Hep was about to ask Inktomi another question, when he noticed someone standing in the entrance to the bar, watching them. He turned to see who it was.
It was Robert Wheeler, and he had a small pistol clenched at his waist in his right hand.
“Hello, Hep,” Robert said. “It’s good to see you, yet again. And Inktomi, what a pleasant surprise.”
Scroat was just coming back from the bar with a gin and tonic, when he spotted Robert.
“You! You motherfucker, what the fuck are you doing in my whorehouse? Get out of here before you scare all the girls into a life of purity and chastity,” Scroat said.
“Sorry to disturb you when you were, ahem, relaxing, Scroat, but this couldn’t wait.”
“What couldn’t wait?” Hep asked.
“Well, my meeting with Inktomi, of course. The one where he either gives me the money he owes me, or I kill him,” Robert said.
“How much did you con this guy for?” Hep asked Inktomi.
“Seventy thousand dollars. Isn’t that right, Inktomi?” Robert said.
“Something like that,” Inktomi said. He was staring at the floor next to Robert’s feet.
“Of course, with interest, that brings it up to an even one hundred thousand,” Robert said. “So, let’s talk business, shall we?”
He stepped closer to Inktomi, which gave Hep the advantage he needed to grab Robert and wrestle him to the floor. Robert dropped the gun, and Inktomi kicked it across the room. The bartender watched all of this with some amazement.
“Scroat, get over here,” Hep grunted as he held a struggling Robert Wheeler pinned to the floor.
“What?” Scroat said, still holding his gin and tonic.
“Give me your belt,” Hep said.
“Excuse me?” Scroat said.
Hep reached up with one hand and tore Scroat’s belt free. He used it to deftly tie Robert’s hands behind his back.
“HEY!” Scroat yelled, now clutching his drink in one hand, and keeping his robe closed with the other.
“Sorry,” Hep said. He hauled Robert Wheeler to his feet, and said to Inktomi, “I think we need to go out to your car, don’t you?”
“What? Oh, yes, I suppose so,” Inktomi said. “I’ll just, uh, grab that gun.”
He hustled over, picked up Robert’s gun, and stuck it in his pocket. The bartender watched closely, but didn’t say anything. He was ready to call the police if necessary, but only if it looked like blood was actually going to be spilled on the premises. Police reports were bad for business.
“Well, looks like you guys have things under control, so I’ll just stay here and see about my second special,” Scroat said.

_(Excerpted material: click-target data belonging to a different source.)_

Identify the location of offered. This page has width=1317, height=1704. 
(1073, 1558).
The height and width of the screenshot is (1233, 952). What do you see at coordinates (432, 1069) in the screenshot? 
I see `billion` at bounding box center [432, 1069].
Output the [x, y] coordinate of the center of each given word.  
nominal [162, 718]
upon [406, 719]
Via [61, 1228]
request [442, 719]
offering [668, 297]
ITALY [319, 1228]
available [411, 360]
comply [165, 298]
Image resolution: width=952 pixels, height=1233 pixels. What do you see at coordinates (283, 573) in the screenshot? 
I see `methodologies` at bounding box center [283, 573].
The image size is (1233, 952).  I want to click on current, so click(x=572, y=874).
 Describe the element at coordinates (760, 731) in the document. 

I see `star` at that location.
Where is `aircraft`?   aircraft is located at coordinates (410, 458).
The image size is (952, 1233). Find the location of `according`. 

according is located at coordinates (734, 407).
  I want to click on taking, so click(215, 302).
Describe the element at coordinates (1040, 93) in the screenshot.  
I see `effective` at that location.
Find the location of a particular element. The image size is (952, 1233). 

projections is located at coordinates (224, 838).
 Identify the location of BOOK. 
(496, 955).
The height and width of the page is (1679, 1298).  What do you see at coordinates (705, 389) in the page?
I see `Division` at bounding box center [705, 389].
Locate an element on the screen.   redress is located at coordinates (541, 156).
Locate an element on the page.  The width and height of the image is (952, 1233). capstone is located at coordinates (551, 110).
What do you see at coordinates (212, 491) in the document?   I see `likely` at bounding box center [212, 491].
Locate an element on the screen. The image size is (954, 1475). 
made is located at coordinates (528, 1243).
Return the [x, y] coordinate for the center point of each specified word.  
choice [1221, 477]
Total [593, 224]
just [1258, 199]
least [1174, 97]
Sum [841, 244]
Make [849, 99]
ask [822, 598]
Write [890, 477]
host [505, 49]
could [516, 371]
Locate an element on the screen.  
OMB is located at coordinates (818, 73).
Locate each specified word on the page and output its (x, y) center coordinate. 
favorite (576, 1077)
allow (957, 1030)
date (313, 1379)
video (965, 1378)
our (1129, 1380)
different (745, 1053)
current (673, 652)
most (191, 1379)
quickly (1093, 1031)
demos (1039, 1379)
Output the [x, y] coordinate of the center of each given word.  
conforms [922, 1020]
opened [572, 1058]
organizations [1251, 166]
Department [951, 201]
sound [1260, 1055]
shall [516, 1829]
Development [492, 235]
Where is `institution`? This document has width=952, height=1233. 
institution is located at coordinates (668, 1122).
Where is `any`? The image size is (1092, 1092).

“Sorry, Scroat, it’s going to have to be another day. Get dressed and meet us outside,” Hep said.
“Fuck! You fucking guys, always wrecking my good time. Robert, I’ve got half a mind to kick you so hard in the nuts everything you eat for the next year will taste like peanut butter and jelly.”
“Yeah, yeah, Scroat. Clothes! Outside!” Hep said. He pushed Robert outside, while Inktomi followed behind him.
“What are we going to do with him?” Inktomi asked.
“We’re going to put him into the trunk of your car and drive out into the desert and have a nice little chat with our friend Robert here. Maybe we’ll find out a bit about why he thought burning down the house of a couple of gods was a good idea. And maybe we’ll find out how come he kept showing up everywhere we’ve been on this trip,” Hep said.
Inktomi opened the trunk of the Cadillac. It was remarkably clean.
“Look at that, you’ll be riding in comfort, man. Now, you can get in there nicely, or I can cram you in there backwards,” Hep said to Robert.